──────── LINHAS FORNECIDAS

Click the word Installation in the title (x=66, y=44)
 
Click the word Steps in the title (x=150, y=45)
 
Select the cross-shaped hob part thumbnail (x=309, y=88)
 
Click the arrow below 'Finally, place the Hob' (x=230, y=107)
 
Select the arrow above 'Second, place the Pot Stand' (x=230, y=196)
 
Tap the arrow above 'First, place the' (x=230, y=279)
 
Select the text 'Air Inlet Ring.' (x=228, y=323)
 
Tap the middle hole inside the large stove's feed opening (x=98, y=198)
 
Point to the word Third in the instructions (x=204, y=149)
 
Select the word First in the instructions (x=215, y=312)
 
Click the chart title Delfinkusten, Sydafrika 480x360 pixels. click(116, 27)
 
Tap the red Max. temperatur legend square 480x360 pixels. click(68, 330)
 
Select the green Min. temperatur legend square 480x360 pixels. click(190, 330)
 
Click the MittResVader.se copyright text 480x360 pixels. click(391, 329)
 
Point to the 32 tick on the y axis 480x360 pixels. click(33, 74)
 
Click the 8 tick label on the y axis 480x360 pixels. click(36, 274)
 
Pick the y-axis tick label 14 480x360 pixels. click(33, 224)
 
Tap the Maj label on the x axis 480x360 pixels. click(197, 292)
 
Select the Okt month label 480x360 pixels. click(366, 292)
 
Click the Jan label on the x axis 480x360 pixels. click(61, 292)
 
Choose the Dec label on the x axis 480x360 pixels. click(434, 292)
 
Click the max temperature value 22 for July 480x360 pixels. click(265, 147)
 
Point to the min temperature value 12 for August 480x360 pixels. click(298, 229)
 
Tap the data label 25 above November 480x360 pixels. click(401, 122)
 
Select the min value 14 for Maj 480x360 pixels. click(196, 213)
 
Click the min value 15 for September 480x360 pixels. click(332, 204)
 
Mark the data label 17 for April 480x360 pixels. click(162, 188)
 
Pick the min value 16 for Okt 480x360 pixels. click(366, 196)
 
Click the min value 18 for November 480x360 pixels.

────────────────

## TAREFA SOLICITADA
Reescreva como uma lista JSON de strings, uma para cada linha e sem as linhas em branco, todo o trecho acima que vai da linha que contém "Click the word Steps" até a linha que contém "Pick the y-axis", ambas incluídas.

## RESPOSTA À TAREFA
[
  "Click the word Steps in the title (x=150, y=45)",
  "Select the cross-shaped hob part thumbnail (x=309, y=88)",
  "Click the arrow below 'Finally, place the Hob' (x=230, y=107)",
  "Select the arrow above 'Second, place the Pot Stand' (x=230, y=196)",
  "Tap the arrow above 'First, place the' (x=230, y=279)",
  "Select the text 'Air Inlet Ring.' (x=228, y=323)",
  "Tap the middle hole inside the large stove's feed opening (x=98, y=198)",
  "Point to the word Third in the instructions (x=204, y=149)",
  "Select the word First in the instructions (x=215, y=312)",
  "Click the chart title Delfinkusten, Sydafrika 480x360 pixels. click(116, 27)",
  "Tap the red Max. temperatur legend square 480x360 pixels. click(68, 330)",
  "Select the green Min. temperatur legend square 480x360 pixels. click(190, 330)",
  "Click the MittResVader.se copyright text 480x360 pixels. click(391, 329)",
  "Point to the 32 tick on the y axis 480x360 pixels. click(33, 74)",
  "Click the 8 tick label on the y axis 480x360 pixels. click(36, 274)",
  "Pick the y-axis tick label 14 480x360 pixels. click(33, 224)"
]